Что ж, Юрий Васильевич, спасибо вам большое. Знаете, нас смотрят многие люди, которые сами что-то пытаются писать, много молодых ребят. Какой-то дайте совет, как войти в литературу, как в ней сохранить себя?
Это все зависит от того, чего автор хочет от литературы. Поэтому я могу сказать только одно на собственном опыте: упорство, доходящее до упрямства, которое позволит пойти своим путём. Это самое нелёгкое. Писать, переписывать, сжигать, опять переписывать. Заработать литературой сегодня очень трудно и очень редко кому удаётся. Лучшее состояние для писателя – это когда он вообще никому не нужен, кроме читателей. А своих читателей мы сами создаём.
Спасибо большое. Юрий Васильевич Буйда на нашем Первом литературном телевидении и его «Дар речи». Читайте, пишите в комментариях свои впечатления. Спасибо, что были с нами.
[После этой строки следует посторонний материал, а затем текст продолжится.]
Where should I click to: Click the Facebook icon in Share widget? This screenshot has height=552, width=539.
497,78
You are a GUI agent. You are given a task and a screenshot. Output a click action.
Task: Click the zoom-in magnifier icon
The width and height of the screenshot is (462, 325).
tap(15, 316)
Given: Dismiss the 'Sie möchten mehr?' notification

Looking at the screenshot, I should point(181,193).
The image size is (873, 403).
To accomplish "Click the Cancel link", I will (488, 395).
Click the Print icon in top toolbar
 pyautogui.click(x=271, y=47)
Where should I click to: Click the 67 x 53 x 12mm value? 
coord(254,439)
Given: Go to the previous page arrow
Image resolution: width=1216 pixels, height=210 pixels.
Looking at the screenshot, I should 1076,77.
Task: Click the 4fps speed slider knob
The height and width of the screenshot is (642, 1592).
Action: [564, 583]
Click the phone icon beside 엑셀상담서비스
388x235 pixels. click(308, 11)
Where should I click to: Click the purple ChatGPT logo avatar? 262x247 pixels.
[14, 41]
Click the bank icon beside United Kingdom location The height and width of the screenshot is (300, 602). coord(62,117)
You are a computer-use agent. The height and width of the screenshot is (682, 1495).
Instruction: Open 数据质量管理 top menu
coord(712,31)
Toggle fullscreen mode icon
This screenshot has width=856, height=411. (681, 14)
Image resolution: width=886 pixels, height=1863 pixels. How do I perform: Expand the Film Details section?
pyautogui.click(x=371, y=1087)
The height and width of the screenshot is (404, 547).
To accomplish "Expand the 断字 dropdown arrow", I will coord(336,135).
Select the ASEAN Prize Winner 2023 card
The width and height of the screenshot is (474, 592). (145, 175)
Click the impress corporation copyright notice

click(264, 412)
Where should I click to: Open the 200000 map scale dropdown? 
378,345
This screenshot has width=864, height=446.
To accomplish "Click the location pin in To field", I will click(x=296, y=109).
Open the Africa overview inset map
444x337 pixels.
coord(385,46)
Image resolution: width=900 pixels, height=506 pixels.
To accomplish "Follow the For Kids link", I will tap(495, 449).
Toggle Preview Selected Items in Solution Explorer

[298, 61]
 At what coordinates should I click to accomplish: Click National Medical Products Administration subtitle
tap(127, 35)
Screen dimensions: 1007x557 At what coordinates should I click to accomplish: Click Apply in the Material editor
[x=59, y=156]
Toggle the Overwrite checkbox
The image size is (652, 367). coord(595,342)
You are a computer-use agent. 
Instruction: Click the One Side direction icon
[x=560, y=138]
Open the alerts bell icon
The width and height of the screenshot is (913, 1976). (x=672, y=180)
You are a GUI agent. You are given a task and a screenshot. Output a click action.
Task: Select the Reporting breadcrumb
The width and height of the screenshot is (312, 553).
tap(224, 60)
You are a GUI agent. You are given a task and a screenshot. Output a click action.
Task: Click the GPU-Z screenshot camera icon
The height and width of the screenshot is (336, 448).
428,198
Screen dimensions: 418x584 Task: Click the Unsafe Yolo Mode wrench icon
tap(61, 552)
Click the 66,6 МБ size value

Здравствуйте, дорогие друзья. Сегодня у нас в гостях писатель, автор более 20 книг. Книг, которые издаются по всему миру. Лауреат премии «Большая книга». Юрий Васильевич Буйда. Юрий Васильевич, здравствуйте.
Здравствуйте.
Спасибо, что нашли время к нам прийти. Вообще, вы лёгкий человек на подъём? Вас куда-то зазвать легко?
Тяжёлый.
Ага. Тогда вдвойне спасибо. Вы смотрели такой аргентинский фильм «Почётный гражданин»?
Нет.
Там писатель известный, лауреат многих премий, приезжает в Аргентину в город своего детства, из которого когда-то уехал. Там он встречает людей, которых давно не видел, про которых он писал. Постепенно у него появляются хейтеры, которые говорят, что «вы неправильно описываете наш город, вы нас очернили». Я подумал, что у вас тоже есть такой свой город. Это Знаменск, бывший Велау, собственно, о котором написана «Прусская невеста», роман в рассказах. Каков Знаменск? Как вы его помните?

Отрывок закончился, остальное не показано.